# Functional, precise, compact



## richgreer (Dec 25, 2009)

I have to admit, when I think of miter saws I never think of Jet. For me, the miter saw world is dominated by Dewalt, Makita, Hitachi, Bosch and a few other brands. I always think of Jet as a manufacturer of bigger stationary machines (TS, BS, Lathe, DP, etc.)

Can you comment at all on how this Jet compares with some of the standards in the miter saw world? For a 10" miter saw, I would consider Makita to be a good standard to reference. (For 12" it would be Dewalt). Are there any features that distinguish it from others?

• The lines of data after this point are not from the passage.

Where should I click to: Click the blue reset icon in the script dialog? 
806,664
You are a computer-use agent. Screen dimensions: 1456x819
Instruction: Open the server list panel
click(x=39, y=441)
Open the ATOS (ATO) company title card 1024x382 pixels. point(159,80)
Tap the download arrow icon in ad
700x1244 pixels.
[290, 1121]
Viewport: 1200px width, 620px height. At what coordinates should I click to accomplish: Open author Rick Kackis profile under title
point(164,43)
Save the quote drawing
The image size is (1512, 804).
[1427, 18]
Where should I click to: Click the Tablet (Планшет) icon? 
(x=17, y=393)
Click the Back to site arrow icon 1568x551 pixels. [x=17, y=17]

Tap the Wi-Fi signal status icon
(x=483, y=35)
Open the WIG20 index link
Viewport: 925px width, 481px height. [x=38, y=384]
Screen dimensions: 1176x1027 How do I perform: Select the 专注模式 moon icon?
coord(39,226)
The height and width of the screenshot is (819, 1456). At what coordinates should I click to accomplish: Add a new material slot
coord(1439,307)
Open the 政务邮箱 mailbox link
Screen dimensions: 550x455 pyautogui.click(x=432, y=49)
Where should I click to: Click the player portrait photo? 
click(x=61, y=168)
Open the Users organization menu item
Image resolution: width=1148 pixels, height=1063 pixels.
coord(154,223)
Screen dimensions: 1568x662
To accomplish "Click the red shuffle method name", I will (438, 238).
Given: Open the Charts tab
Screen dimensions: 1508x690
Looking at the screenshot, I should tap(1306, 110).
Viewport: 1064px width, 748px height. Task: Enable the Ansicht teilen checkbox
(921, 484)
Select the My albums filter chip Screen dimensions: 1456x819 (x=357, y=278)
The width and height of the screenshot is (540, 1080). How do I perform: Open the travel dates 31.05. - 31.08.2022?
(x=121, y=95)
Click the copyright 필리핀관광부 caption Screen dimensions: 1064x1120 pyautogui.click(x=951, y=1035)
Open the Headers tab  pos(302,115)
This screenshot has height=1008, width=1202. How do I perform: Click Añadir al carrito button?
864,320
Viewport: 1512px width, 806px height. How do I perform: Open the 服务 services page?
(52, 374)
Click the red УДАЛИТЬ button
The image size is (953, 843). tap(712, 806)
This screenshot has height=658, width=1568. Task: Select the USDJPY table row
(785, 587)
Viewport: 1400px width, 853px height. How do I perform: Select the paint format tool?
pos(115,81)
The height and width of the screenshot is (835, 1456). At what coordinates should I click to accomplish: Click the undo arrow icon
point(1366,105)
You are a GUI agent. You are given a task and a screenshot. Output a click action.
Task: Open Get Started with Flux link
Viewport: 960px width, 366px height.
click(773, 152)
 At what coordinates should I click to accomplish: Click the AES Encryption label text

Please don't get me wrong - I am a Jet fan (in woodworking tools - not in football). I have a Jet TS, BS, Dust Collector, Air filtration unit and mortising machine. I just don't think of Jet as miter saw maker.


----------



## Twigger (Mar 4, 2010)

Rich: I can't compare it to any other saws because I don't have any other experiences. All I can compare to is my expectations. And the fact that I'm picky, because, well, I'm picky. So I'm really not much objective help.  
Rich (aka Twigger)


----------



## Steve_O (Mar 20, 2018)

I have a few JET tools i use in metal work. They are overbuilt, like a tank…no cut corners. 
I've been in the market to replace my old faithful 15 yr Makita LS1013 …my buddy is the proud new owner…
I figured it was time to move up to "newer/better" , but after much review of the current offerings , and also after reading a plethora of bad reviews on ALL of the currently available miter saws, i've really taken a step back.
It seems NONE of them can cut straight. Yes, I run longer cuts on my table saw…but some things I build, like 6 to 8" frieze above decorative passageways , or built up fireplace mantle's, the ends of the frieze have a "wrap around" corner that is a 45 on the frieze and a 45 on the tiny return piece…these need to be STRAIGHT !
So i've held off buying an LS1019 or a new Bosch…i've been very happy with CPO and on there I saw a JET JMS-10SCMS . Everything I own from JET is made in Taiwan …if you own machine tools, you know that Made in Taiwan is a very good thing…much different than "made in china/mexico . It's just odd that I cant find even one video on youtube about the JET JMS-10SCMS . Is the JMS-10SCMS better than the currently available Bosch and Makita's ? Are the new bosch and Makita "can't cut straight" problems really inherent to the tools, or is it from users "weighting" the handle laterally, thus causing deflection and "Dishing" 
???


----------